WORK REQUIRED → What you return must match the listing word for word.

DATASET RECORDS →
§

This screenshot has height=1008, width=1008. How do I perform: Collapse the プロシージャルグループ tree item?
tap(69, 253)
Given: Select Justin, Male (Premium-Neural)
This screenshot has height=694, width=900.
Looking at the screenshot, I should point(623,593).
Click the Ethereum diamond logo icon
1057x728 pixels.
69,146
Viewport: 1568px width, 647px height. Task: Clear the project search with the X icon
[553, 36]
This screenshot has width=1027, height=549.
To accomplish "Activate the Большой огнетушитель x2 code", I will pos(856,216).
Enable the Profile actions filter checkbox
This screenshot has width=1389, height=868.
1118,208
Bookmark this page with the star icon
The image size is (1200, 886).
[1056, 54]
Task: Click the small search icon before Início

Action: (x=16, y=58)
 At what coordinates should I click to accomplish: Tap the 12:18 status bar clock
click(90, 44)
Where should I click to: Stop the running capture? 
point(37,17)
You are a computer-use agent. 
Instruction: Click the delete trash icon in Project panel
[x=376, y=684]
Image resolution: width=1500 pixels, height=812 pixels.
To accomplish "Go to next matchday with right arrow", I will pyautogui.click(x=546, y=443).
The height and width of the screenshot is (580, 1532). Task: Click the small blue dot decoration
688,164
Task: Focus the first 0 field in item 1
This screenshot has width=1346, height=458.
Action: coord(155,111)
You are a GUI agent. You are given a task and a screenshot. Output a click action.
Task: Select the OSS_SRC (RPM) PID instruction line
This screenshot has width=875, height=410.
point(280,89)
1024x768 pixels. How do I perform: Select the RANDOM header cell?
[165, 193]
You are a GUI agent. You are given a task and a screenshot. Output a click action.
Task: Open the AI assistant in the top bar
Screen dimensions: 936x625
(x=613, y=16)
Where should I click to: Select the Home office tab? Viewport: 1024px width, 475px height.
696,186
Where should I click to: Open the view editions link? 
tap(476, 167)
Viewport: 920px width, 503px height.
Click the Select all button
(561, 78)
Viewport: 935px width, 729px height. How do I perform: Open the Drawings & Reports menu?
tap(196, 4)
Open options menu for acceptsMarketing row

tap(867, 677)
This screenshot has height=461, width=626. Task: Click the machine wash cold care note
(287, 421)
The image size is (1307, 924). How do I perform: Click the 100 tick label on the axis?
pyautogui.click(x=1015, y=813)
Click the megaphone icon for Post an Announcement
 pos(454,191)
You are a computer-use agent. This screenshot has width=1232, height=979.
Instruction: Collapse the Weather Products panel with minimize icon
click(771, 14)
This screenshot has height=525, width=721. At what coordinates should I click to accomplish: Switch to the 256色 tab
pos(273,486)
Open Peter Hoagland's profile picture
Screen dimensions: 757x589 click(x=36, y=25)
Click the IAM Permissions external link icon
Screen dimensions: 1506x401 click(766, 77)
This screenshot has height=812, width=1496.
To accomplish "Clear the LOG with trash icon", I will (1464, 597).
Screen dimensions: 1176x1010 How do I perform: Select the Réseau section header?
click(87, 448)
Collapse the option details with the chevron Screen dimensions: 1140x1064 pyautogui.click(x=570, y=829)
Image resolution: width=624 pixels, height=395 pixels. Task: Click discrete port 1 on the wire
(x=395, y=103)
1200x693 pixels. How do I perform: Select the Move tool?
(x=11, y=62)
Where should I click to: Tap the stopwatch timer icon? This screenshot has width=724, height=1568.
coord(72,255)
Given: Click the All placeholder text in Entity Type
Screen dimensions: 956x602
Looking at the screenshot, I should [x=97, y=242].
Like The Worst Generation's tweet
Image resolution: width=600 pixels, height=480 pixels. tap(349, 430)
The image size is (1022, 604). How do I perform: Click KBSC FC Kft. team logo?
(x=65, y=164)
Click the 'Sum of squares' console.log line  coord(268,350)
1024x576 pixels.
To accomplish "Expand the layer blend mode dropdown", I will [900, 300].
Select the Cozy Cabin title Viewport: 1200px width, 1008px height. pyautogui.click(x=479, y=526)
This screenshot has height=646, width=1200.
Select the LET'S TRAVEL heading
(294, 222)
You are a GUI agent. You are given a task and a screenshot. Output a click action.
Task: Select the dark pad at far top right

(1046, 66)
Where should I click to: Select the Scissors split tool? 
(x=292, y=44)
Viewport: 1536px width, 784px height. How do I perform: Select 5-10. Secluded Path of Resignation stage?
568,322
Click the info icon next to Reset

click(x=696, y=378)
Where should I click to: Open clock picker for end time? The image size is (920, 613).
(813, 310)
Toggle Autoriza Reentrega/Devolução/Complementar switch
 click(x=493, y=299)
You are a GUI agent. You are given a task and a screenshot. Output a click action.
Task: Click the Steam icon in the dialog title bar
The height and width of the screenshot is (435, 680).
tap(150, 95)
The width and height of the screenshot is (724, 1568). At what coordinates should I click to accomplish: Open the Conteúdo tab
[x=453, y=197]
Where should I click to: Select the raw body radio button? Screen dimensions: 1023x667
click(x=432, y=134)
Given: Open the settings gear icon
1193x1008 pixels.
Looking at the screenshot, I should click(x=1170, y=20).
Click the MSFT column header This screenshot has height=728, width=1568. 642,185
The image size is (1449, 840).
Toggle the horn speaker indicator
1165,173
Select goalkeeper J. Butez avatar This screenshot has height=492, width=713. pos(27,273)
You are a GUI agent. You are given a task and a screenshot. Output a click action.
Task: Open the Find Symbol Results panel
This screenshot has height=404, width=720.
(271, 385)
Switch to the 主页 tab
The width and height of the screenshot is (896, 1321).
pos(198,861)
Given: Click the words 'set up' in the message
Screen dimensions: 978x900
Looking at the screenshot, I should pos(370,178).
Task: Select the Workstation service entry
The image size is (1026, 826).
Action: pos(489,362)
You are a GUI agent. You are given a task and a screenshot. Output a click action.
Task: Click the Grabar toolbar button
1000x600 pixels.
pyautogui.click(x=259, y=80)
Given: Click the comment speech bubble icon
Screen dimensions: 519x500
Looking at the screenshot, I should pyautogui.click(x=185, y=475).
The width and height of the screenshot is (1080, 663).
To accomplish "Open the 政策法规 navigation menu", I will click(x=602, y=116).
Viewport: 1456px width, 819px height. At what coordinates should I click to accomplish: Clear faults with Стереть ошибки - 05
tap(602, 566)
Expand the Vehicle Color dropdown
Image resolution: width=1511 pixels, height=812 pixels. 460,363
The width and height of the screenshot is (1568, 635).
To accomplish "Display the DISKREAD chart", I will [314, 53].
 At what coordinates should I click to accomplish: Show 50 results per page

§

EXERCISE ANSWER →
This screenshot has height=1008, width=1008. How do I perform: Collapse the プロシージャルグループ tree item?
tap(69, 253)
Given: Select Justin, Male (Premium-Neural)
This screenshot has height=694, width=900.
Looking at the screenshot, I should point(623,593).
Click the Ethereum diamond logo icon
1057x728 pixels.
69,146
Viewport: 1568px width, 647px height. Task: Clear the project search with the X icon
[553, 36]
This screenshot has width=1027, height=549.
To accomplish "Activate the Большой огнетушитель x2 code", I will pos(856,216).
Enable the Profile actions filter checkbox
This screenshot has width=1389, height=868.
1118,208
Bookmark this page with the star icon
The image size is (1200, 886).
[1056, 54]
Task: Click the small search icon before Início

Action: (x=16, y=58)
 At what coordinates should I click to accomplish: Tap the 12:18 status bar clock
click(90, 44)
Where should I click to: Stop the running capture? 
point(37,17)
You are a computer-use agent. 
Instruction: Click the delete trash icon in Project panel
[x=376, y=684]
Image resolution: width=1500 pixels, height=812 pixels.
To accomplish "Go to next matchday with right arrow", I will pyautogui.click(x=546, y=443).
The height and width of the screenshot is (580, 1532). Task: Click the small blue dot decoration
688,164
Task: Focus the first 0 field in item 1
This screenshot has width=1346, height=458.
Action: coord(155,111)
You are a GUI agent. You are given a task and a screenshot. Output a click action.
Task: Select the OSS_SRC (RPM) PID instruction line
This screenshot has width=875, height=410.
point(280,89)
1024x768 pixels. How do I perform: Select the RANDOM header cell?
[165, 193]
You are a GUI agent. You are given a task and a screenshot. Output a click action.
Task: Open the AI assistant in the top bar
Screen dimensions: 936x625
(x=613, y=16)
Where should I click to: Select the Home office tab? Viewport: 1024px width, 475px height.
696,186
Where should I click to: Open the view editions link? 
tap(476, 167)
Viewport: 920px width, 503px height.
Click the Select all button
(561, 78)
Viewport: 935px width, 729px height. How do I perform: Open the Drawings & Reports menu?
tap(196, 4)
Open options menu for acceptsMarketing row

tap(867, 677)
This screenshot has height=461, width=626. Task: Click the machine wash cold care note
(287, 421)
The image size is (1307, 924). How do I perform: Click the 100 tick label on the axis?
pyautogui.click(x=1015, y=813)
Click the megaphone icon for Post an Announcement
 pos(454,191)
You are a computer-use agent. This screenshot has width=1232, height=979.
Instruction: Collapse the Weather Products panel with minimize icon
click(771, 14)
This screenshot has height=525, width=721. At what coordinates should I click to accomplish: Switch to the 256色 tab
pos(273,486)
Open Peter Hoagland's profile picture
Screen dimensions: 757x589 click(x=36, y=25)
Click the IAM Permissions external link icon
Screen dimensions: 1506x401 click(766, 77)
This screenshot has height=812, width=1496.
To accomplish "Clear the LOG with trash icon", I will (1464, 597).
Screen dimensions: 1176x1010 How do I perform: Select the Réseau section header?
click(87, 448)
Collapse the option details with the chevron Screen dimensions: 1140x1064 pyautogui.click(x=570, y=829)
Image resolution: width=624 pixels, height=395 pixels. Task: Click discrete port 1 on the wire
(x=395, y=103)
1200x693 pixels. How do I perform: Select the Move tool?
(x=11, y=62)
Where should I click to: Tap the stopwatch timer icon? This screenshot has width=724, height=1568.
coord(72,255)
Given: Click the All placeholder text in Entity Type
Screen dimensions: 956x602
Looking at the screenshot, I should [x=97, y=242].
Like The Worst Generation's tweet
Image resolution: width=600 pixels, height=480 pixels. tap(349, 430)
The image size is (1022, 604). How do I perform: Click KBSC FC Kft. team logo?
(x=65, y=164)
Click the 'Sum of squares' console.log line  coord(268,350)
1024x576 pixels.
To accomplish "Expand the layer blend mode dropdown", I will [900, 300].
Select the Cozy Cabin title Viewport: 1200px width, 1008px height. pyautogui.click(x=479, y=526)
This screenshot has height=646, width=1200.
Select the LET'S TRAVEL heading
(294, 222)
You are a GUI agent. You are given a task and a screenshot. Output a click action.
Task: Select the dark pad at far top right

(1046, 66)
Where should I click to: Select the Scissors split tool? 
(x=292, y=44)
Viewport: 1536px width, 784px height. How do I perform: Select 5-10. Secluded Path of Resignation stage?
568,322
Click the info icon next to Reset

click(x=696, y=378)
Where should I click to: Open clock picker for end time? The image size is (920, 613).
(813, 310)
Toggle Autoriza Reentrega/Devolução/Complementar switch
 click(x=493, y=299)
You are a GUI agent. You are given a task and a screenshot. Output a click action.
Task: Click the Steam icon in the dialog title bar
The height and width of the screenshot is (435, 680).
tap(150, 95)
The width and height of the screenshot is (724, 1568). At what coordinates should I click to accomplish: Open the Conteúdo tab
[x=453, y=197]
Where should I click to: Select the raw body radio button? Screen dimensions: 1023x667
click(x=432, y=134)
Given: Open the settings gear icon
1193x1008 pixels.
Looking at the screenshot, I should click(x=1170, y=20).
Click the MSFT column header This screenshot has height=728, width=1568. 642,185
The image size is (1449, 840).
Toggle the horn speaker indicator
1165,173
Select goalkeeper J. Butez avatar This screenshot has height=492, width=713. pos(27,273)
You are a GUI agent. You are given a task and a screenshot. Output a click action.
Task: Open the Find Symbol Results panel
This screenshot has height=404, width=720.
(271, 385)
Switch to the 主页 tab
The width and height of the screenshot is (896, 1321).
pos(198,861)
Given: Click the words 'set up' in the message
Screen dimensions: 978x900
Looking at the screenshot, I should pos(370,178).
Task: Select the Workstation service entry
The image size is (1026, 826).
Action: pos(489,362)
You are a GUI agent. You are given a task and a screenshot. Output a click action.
Task: Click the Grabar toolbar button
1000x600 pixels.
pyautogui.click(x=259, y=80)
Given: Click the comment speech bubble icon
Screen dimensions: 519x500
Looking at the screenshot, I should pyautogui.click(x=185, y=475).
The width and height of the screenshot is (1080, 663).
To accomplish "Open the 政策法规 navigation menu", I will click(x=602, y=116).
Viewport: 1456px width, 819px height. At what coordinates should I click to accomplish: Clear faults with Стереть ошибки - 05
tap(602, 566)
Expand the Vehicle Color dropdown
Image resolution: width=1511 pixels, height=812 pixels. 460,363
The width and height of the screenshot is (1568, 635).
To accomplish "Display the DISKREAD chart", I will [314, 53].
 At what coordinates should I click to accomplish: Show 50 results per page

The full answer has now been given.